ASSIGNED TASK:
Only lines containing the string "field" belong in the answer; find them in the records and copy them.

Entries taken from a collection:
<<<<

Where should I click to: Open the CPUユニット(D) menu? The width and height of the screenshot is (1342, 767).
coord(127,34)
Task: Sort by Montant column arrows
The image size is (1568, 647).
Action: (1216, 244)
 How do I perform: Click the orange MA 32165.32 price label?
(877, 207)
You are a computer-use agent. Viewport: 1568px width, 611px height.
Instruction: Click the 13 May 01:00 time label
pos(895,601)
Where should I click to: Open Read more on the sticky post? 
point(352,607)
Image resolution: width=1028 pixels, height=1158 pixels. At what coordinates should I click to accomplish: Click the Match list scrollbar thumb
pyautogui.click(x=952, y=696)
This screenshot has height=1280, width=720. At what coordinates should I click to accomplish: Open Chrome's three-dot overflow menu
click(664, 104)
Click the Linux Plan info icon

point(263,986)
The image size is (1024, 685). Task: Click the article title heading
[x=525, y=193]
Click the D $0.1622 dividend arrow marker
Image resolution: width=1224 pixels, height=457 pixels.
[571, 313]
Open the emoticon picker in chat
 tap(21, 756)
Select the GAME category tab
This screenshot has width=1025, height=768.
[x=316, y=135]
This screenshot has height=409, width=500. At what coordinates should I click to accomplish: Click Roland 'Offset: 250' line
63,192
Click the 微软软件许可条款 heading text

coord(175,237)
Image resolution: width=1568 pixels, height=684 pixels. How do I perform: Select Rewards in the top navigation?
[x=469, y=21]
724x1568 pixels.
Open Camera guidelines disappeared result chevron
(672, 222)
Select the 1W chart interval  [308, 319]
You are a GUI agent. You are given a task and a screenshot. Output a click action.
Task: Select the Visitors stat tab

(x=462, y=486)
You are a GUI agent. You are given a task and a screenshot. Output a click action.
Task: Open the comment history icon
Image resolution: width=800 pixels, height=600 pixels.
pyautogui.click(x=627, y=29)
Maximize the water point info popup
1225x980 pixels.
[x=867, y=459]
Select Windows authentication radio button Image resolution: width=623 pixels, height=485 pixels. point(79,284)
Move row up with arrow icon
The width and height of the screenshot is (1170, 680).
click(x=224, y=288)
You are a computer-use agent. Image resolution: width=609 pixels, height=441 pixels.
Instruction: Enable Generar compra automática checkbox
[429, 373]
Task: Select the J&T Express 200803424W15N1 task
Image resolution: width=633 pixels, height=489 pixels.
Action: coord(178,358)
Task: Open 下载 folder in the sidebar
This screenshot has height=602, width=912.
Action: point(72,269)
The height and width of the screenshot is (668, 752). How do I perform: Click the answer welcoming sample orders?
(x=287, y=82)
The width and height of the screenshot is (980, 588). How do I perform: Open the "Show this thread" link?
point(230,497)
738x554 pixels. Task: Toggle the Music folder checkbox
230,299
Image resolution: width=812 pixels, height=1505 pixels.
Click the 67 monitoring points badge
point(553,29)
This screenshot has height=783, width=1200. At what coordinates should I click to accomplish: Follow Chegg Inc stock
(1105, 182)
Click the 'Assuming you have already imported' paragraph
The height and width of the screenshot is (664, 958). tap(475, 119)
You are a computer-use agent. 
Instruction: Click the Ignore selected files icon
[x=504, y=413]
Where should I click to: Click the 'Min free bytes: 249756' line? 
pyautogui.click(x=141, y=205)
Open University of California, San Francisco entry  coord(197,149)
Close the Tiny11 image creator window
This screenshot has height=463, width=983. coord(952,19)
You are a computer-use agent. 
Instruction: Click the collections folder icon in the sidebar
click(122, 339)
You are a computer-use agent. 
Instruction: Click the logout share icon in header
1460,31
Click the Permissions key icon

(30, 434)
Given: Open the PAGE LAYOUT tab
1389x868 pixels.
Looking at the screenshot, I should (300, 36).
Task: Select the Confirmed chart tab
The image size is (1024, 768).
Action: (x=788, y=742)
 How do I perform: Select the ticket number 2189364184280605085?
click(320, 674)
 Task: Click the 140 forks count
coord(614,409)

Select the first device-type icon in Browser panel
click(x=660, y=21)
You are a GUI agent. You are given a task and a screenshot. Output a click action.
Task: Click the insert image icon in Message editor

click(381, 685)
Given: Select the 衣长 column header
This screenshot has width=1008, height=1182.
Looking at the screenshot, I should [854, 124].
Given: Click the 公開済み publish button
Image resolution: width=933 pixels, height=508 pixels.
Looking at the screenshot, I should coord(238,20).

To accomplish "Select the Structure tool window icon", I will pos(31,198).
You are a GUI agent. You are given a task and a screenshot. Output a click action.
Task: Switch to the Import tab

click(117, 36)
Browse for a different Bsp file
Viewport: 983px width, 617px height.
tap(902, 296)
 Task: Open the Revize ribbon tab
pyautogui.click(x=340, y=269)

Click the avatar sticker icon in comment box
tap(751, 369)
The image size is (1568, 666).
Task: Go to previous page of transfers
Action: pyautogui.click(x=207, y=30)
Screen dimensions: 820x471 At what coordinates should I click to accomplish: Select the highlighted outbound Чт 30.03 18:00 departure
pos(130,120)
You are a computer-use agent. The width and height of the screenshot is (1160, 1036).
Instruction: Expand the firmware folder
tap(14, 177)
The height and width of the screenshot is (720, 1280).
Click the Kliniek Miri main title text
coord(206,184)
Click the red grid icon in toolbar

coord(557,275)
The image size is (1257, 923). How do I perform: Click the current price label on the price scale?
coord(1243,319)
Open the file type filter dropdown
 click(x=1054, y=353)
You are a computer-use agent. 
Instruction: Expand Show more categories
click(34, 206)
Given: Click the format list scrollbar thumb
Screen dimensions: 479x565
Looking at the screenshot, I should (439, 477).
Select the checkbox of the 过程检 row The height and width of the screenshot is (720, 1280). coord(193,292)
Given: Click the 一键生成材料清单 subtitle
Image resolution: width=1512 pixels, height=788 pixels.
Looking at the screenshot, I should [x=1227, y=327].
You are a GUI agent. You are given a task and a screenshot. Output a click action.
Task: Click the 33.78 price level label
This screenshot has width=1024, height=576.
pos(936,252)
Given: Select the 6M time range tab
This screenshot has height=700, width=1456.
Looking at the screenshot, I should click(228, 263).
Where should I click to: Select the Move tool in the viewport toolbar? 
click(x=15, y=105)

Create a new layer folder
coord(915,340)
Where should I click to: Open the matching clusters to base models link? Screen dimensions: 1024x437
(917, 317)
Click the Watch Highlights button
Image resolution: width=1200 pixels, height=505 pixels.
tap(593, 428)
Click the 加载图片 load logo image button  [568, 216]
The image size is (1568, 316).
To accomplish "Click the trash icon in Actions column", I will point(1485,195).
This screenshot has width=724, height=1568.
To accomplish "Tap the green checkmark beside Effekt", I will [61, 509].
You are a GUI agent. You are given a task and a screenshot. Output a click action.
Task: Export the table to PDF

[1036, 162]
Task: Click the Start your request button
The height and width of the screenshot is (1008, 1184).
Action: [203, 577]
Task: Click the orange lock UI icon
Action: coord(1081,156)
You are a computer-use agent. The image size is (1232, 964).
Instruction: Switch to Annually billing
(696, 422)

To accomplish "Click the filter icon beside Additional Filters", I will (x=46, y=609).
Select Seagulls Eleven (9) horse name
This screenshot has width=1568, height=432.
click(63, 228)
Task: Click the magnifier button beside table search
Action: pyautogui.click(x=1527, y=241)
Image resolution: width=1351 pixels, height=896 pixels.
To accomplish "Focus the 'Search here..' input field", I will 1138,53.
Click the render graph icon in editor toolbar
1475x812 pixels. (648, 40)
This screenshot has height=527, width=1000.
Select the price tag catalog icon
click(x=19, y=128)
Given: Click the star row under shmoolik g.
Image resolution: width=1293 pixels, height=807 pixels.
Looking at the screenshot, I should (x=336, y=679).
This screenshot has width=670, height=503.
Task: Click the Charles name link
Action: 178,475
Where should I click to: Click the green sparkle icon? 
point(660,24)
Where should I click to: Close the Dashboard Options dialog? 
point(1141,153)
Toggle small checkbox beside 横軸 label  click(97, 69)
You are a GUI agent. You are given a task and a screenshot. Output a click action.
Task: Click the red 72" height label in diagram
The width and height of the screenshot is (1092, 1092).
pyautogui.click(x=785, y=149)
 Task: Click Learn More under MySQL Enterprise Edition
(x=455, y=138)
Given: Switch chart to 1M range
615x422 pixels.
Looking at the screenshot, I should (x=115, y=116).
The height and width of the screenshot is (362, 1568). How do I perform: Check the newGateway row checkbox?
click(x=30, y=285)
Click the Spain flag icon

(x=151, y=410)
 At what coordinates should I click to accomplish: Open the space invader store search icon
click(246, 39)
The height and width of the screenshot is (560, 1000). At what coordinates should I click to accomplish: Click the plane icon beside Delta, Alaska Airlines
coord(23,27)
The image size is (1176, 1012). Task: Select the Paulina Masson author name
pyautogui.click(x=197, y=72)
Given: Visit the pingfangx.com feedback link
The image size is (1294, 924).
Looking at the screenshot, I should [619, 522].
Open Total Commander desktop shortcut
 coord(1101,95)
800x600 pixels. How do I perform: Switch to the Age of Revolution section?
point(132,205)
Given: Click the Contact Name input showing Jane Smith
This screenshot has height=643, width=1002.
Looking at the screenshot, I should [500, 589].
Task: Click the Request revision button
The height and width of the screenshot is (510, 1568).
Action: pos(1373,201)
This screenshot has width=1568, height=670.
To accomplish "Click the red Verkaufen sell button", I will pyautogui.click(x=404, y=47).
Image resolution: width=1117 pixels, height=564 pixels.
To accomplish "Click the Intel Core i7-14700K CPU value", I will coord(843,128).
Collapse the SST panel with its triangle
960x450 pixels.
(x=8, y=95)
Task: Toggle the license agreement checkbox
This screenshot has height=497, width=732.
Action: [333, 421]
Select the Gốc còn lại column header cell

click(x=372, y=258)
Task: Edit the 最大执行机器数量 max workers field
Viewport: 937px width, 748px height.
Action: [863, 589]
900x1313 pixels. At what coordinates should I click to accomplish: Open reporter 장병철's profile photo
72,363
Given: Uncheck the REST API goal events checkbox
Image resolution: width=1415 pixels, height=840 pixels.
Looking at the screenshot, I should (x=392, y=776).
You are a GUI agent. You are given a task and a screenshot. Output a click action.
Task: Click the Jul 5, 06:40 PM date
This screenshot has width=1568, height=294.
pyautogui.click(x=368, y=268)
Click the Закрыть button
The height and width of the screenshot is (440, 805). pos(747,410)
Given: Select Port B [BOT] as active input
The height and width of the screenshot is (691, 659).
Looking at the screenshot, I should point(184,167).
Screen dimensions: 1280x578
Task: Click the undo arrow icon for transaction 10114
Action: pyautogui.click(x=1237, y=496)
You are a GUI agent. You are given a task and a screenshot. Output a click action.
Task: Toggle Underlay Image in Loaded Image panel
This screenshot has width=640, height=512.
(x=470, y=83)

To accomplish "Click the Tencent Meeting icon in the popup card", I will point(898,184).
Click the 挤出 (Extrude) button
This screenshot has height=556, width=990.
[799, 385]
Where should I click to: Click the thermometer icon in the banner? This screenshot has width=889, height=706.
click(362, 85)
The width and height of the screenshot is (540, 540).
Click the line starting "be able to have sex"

>>>>

SOLUTION:
To accomplish "Focus the 'Search here..' input field", I will 1138,53.
Task: Edit the 最大执行机器数量 max workers field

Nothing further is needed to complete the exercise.